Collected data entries
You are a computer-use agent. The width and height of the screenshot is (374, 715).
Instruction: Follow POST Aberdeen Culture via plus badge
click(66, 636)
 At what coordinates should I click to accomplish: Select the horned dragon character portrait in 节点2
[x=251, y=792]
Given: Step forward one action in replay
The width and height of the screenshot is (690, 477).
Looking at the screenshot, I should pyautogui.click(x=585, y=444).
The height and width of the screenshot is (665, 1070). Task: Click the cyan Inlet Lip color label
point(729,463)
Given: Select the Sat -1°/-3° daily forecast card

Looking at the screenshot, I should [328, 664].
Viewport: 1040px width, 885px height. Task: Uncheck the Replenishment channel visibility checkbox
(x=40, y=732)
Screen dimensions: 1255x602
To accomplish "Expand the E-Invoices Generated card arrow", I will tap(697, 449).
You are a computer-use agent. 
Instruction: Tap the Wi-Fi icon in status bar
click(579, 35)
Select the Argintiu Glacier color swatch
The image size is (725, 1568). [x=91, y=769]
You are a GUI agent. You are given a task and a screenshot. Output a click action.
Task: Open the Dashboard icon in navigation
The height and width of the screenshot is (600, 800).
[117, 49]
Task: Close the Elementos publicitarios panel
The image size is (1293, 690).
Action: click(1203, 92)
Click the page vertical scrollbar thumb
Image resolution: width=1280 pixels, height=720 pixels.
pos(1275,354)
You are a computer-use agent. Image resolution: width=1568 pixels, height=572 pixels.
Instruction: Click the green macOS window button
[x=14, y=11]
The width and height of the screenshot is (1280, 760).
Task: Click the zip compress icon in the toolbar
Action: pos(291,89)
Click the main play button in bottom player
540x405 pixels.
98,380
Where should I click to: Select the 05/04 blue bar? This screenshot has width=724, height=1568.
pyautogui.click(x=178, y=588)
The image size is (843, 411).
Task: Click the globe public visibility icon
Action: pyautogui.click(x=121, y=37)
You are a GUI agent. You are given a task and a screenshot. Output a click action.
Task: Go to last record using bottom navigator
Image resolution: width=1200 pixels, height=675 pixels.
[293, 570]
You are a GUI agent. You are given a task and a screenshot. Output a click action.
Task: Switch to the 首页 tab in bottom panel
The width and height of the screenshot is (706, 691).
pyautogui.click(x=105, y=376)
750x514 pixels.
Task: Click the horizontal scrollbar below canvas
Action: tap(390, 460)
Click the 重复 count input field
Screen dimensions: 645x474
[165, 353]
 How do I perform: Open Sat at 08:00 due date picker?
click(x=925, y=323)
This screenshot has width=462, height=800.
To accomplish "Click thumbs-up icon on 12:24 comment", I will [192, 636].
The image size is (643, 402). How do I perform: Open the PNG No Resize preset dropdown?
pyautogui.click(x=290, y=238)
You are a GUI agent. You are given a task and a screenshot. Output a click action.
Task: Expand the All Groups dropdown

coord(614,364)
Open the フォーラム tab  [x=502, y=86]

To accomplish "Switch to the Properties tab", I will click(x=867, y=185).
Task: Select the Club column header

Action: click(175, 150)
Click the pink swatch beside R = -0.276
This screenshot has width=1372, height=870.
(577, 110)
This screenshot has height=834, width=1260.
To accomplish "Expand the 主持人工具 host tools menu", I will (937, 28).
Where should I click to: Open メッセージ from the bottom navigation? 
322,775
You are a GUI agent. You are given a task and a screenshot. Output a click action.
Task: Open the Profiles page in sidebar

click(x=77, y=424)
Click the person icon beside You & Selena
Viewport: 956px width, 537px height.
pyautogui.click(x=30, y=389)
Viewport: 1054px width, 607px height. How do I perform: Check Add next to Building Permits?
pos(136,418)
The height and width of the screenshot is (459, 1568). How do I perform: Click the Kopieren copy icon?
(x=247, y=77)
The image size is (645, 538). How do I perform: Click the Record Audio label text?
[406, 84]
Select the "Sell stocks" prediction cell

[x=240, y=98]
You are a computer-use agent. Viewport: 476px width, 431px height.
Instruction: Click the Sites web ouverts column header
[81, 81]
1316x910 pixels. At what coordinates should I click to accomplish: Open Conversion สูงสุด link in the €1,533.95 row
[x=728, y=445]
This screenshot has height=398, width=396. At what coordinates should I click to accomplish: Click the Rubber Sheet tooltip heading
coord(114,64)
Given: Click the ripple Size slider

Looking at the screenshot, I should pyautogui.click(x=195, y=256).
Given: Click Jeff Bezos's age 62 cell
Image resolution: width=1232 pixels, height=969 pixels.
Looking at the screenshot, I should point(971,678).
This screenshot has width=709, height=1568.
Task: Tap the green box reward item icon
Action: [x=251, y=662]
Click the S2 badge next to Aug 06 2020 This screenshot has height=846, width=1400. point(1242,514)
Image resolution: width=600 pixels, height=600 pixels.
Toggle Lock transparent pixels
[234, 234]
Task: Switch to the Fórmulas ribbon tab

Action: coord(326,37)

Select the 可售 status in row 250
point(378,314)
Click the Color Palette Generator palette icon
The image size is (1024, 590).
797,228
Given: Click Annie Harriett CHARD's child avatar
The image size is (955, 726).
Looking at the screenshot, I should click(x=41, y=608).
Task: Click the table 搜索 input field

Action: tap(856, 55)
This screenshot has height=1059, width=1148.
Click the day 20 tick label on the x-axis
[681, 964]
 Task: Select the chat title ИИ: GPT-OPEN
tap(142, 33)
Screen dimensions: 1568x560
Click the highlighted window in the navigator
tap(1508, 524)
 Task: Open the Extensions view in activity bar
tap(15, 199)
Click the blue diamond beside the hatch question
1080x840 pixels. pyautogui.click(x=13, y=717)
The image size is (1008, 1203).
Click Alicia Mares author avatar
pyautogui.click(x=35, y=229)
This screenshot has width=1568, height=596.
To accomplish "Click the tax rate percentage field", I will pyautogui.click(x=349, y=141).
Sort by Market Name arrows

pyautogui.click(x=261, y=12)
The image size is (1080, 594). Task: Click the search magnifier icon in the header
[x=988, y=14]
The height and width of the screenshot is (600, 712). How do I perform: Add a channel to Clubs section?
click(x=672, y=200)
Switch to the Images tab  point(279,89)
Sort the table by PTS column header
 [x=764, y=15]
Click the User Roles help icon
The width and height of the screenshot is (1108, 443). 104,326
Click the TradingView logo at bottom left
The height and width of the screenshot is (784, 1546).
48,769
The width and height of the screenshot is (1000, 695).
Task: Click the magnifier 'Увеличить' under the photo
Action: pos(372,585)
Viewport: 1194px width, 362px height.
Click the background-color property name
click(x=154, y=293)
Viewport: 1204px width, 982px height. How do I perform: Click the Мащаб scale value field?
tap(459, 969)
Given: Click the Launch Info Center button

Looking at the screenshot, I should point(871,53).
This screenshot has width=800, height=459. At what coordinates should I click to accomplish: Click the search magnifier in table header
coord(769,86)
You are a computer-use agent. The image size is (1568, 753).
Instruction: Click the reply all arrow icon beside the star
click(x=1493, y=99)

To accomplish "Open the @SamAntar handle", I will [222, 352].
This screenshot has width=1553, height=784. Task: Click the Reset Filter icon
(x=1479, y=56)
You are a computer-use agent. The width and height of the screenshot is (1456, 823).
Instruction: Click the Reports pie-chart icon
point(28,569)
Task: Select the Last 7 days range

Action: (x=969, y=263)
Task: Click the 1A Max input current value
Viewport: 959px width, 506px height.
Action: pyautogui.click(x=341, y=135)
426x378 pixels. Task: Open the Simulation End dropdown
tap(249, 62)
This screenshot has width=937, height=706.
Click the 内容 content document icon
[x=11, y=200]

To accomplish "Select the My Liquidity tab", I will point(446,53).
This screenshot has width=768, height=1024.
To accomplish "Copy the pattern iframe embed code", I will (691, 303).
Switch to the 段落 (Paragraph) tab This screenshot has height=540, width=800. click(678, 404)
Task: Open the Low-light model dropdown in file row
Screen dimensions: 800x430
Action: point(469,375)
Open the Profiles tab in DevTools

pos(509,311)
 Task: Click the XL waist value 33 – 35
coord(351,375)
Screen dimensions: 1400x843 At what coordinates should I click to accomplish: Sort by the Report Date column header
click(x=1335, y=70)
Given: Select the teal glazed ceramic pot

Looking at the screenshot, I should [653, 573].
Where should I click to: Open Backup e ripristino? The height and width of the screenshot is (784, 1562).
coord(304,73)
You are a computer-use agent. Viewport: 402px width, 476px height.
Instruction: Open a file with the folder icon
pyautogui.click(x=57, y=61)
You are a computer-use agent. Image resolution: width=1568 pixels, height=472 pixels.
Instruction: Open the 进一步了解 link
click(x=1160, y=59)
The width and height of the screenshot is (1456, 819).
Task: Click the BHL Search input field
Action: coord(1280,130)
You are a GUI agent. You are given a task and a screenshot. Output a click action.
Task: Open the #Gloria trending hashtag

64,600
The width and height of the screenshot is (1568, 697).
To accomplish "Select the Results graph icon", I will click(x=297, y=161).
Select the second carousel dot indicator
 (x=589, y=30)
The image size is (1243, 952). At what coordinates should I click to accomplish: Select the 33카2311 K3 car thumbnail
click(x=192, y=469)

> **Objective**
Which lines of the records above contain the string "link"? List every such line in full, treating uppercase and lowercase as different.

> **Problem solution**
1316x910 pixels. At what coordinates should I click to accomplish: Open Conversion สูงสุด link in the €1,533.95 row
Instruction: Open the 进一步了解 link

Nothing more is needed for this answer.